-- Zadania --
- a) Ilu ludzi przyłączyło się do Teudasa według podanego tekstu?
- b) Oceń, czy poniższe stwierdzenia są zgodne z podanym tekstem. Przy każdym odpowiedz „tak” albo „nie” i przytocz dosłownie rozstrzygające słowa tekstu.
(i) Gamaliel był faryzeuszem uczonym w Prawie.
(ii) Rada nie posłuchała rady Gamaliela.
(iii) Po zwolnieniu apostołowie przestali nauczać w świątyni.

++++ Podany tekst ++++

Do medytacji z kalwaryjskiego Wzgórza – Msza św. w piątek 24 kwietnia 2020r.

Do medytacji z kalwaryjskiego Wzgórza – Msza św. w piątek 24 kwietnia 2020r.

Liturgia Słowa – piątek II Tydzień Wielkanocny wspomnienie św. Fidelisa z Sigmaringen, prezbitera i męczennika – 24 kwietnia 2020r.

1. czytanie (Dz 5, 34-42) Nie można zniszczyć dzieła pochodzącego od Boga
Czytanie z Dziejów Apostolskich
Pewien faryzeusz, imieniem Gamaliel, uczony w Prawie i poważany przez cały lud, kazał na chwilę usunąć apostołów i zabrał głos w Radzie: «Mężowie izraelscy – przemówił do nich – zastanówcie się dobrze, co macie uczynić z tymi ludźmi. Bo niedawno temu wystąpił Teudas, podając się za kogoś niezwykłego. Przyłączyło się do niego około czterystu ludzi, został on zabity, a wszyscy jego zwolennicy zostali rozproszeni i ślad po nich zaginął. Potem podczas spisu ludności wystąpił Judasz Galilejczyk i pociągnął lud za sobą. Zginął sam, i wszyscy jego zwolennicy zostali rozproszeni. Więc i teraz wam mówię: Zostawcie tych ludzi i puśćcie ich! Jeżeli bowiem od ludzi pochodzi ta myśl czy sprawa, rozpadnie się, a jeżeli rzeczywiście od Boga pochodzi, nie potraficie ich zniszczyć, i oby się nie okazało, że walczycie z Bogiem». Usłuchali go. A przywoławszy apostołów, kazali ich ubiczować i zabronili im przemawiać w imię Jezusa, a potem zwolnili. A oni odchodzili sprzed Sanhedrynu i cieszyli się, że stali się godni cierpieć dla Imienia Jezusa. Nie przestawali też co dzień nauczać w świątyni i po domach i głosić Dobrą Nowinę o Jezusie Chrystusie. Oto Słowo Boże.

Psalm (Ps 27 (26), 1bcde. 4. 13-14 (R.: por. 4ab))

Jednego pragnę: mieszkać w domu Pana
Albo: Alleluja
Pan moim światłem i zbawieniem moim, *
kogo miałbym się lękać?

++++ Dostarczone dane ++++

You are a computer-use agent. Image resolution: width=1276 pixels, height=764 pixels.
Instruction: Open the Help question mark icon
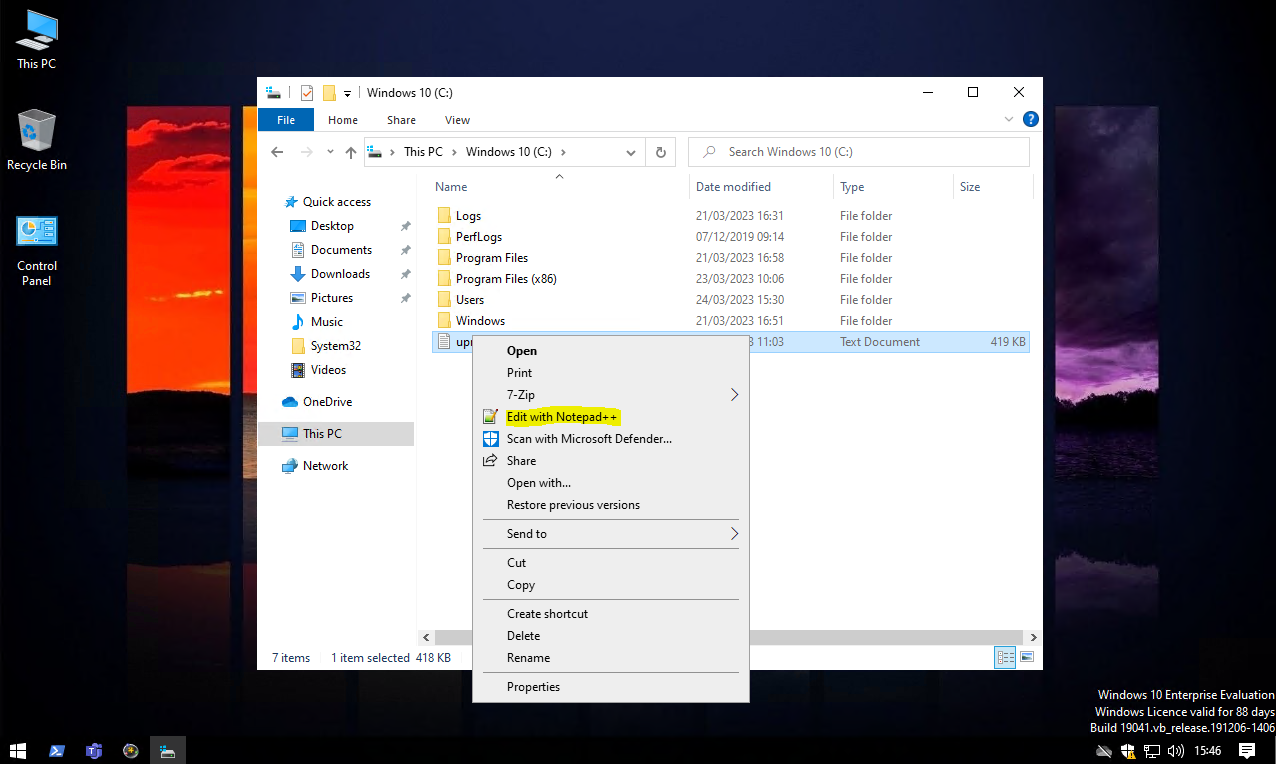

++++

-- Odpowiedzi do zadań --
- a) Przyłączyło się do niego około czterystu ludzi.

- b)
(i) Tak: „Pewien faryzeusz, imieniem Gamaliel, uczony w Prawie”.
(ii) Nie: „Usłuchali go.”
(iii) Nie: „Nie przestawali też co dzień nauczać w świątyni i po domach”.